> Exercise description:
Pictures are to be left out; otherwise, copy exactly the lines from the line containing "At what coordinates should I click to accomplish: Click the add" through the end of the data.

======== Task inputs

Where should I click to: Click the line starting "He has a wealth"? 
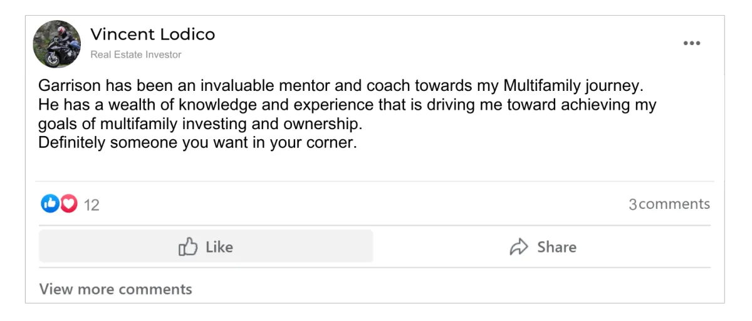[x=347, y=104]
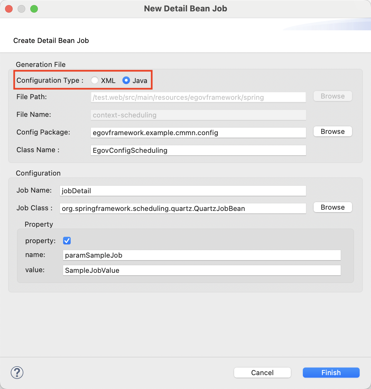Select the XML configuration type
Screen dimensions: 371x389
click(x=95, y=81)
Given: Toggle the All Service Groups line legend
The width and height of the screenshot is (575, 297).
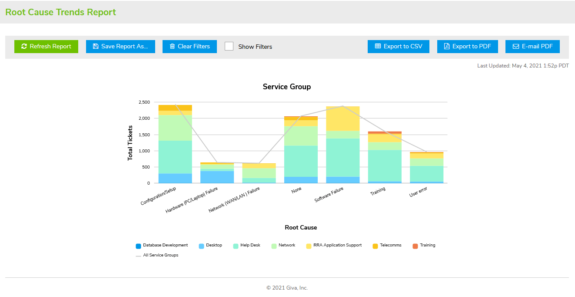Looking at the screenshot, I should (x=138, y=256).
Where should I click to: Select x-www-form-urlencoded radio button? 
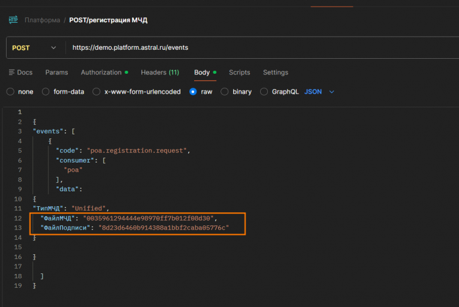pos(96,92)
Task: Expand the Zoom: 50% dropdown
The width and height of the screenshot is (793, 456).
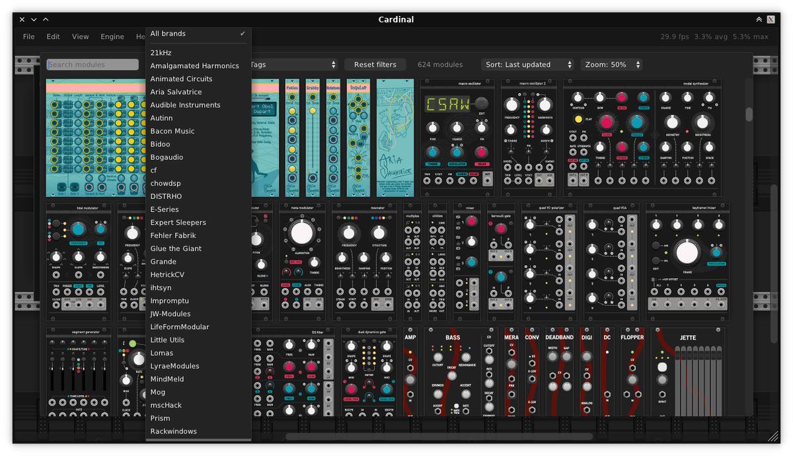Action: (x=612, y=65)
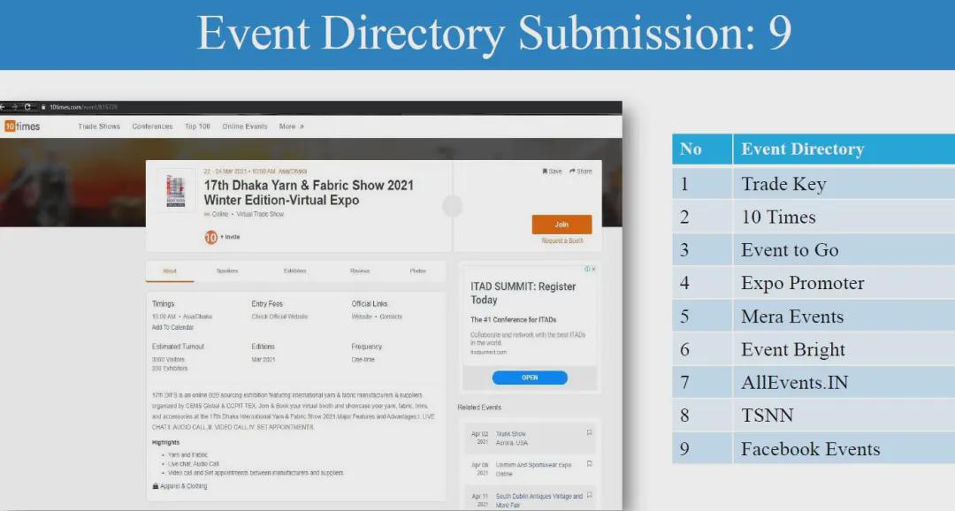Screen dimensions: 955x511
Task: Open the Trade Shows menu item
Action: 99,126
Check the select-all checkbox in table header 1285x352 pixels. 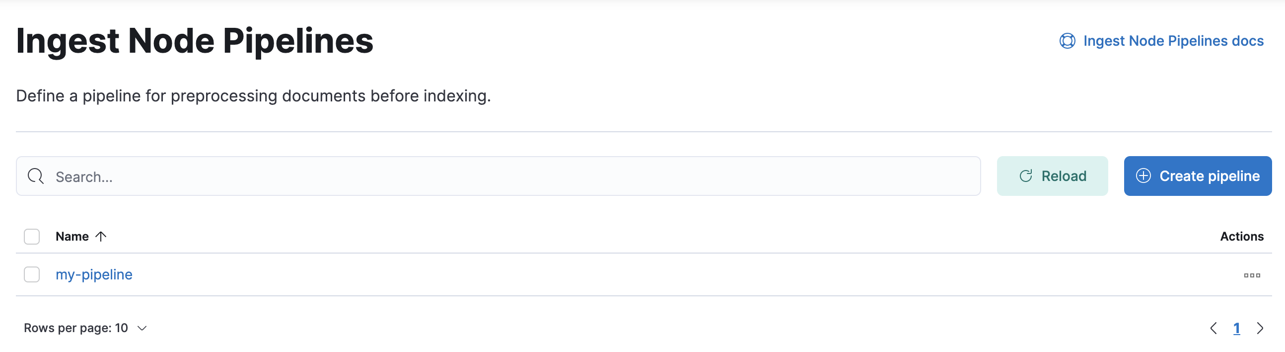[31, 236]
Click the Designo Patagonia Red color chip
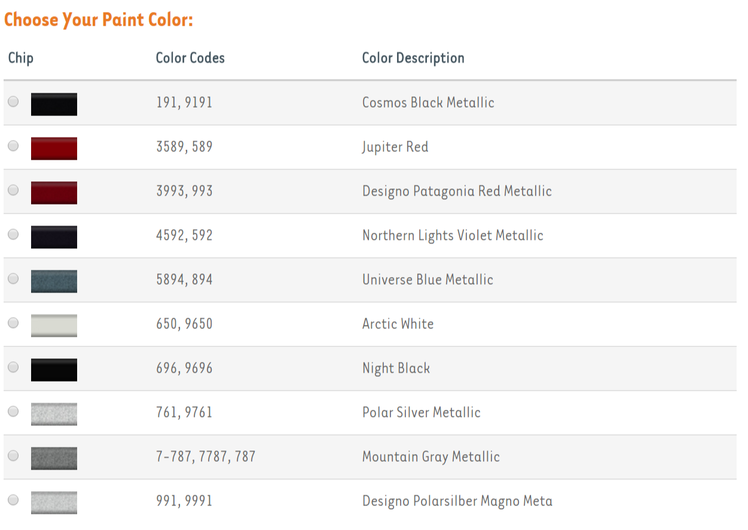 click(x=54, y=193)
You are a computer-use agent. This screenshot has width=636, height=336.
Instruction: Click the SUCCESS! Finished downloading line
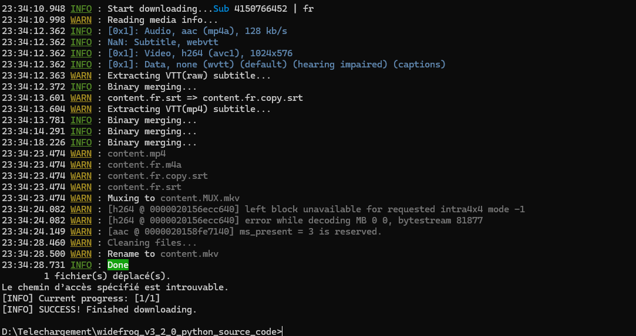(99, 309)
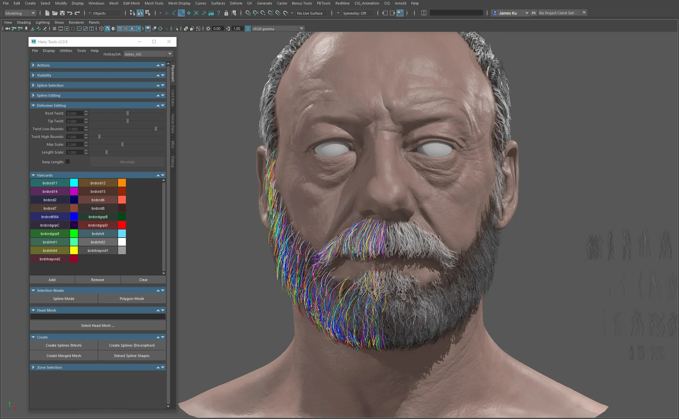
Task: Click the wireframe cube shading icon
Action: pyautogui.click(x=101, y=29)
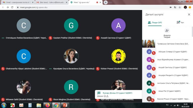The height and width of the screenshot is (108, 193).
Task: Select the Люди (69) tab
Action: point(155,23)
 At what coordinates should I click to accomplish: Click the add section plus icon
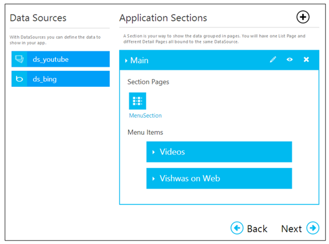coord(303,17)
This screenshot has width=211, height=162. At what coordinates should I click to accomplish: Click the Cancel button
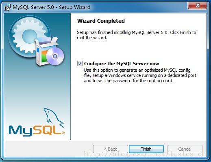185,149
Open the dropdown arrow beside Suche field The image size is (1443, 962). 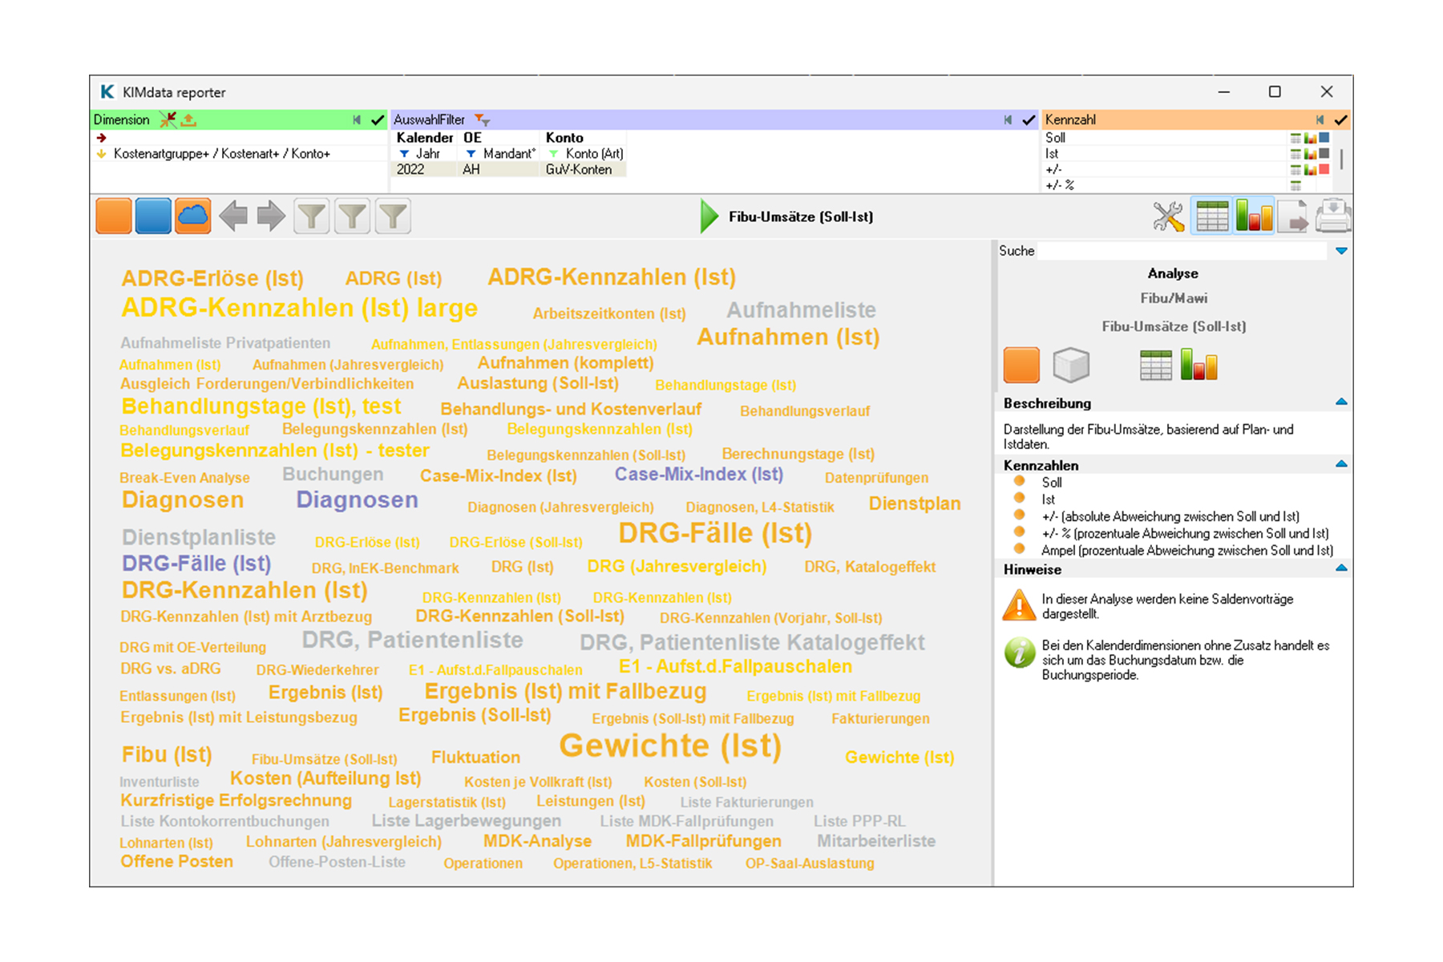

================

> Result below:
 At what coordinates should I click to accomplish: Click the add section plus icon
coord(303,17)
This screenshot has width=211, height=162. At what coordinates should I click to accomplish: Click the Cancel button
185,149
Open the dropdown arrow beside Suche field The image size is (1443, 962). 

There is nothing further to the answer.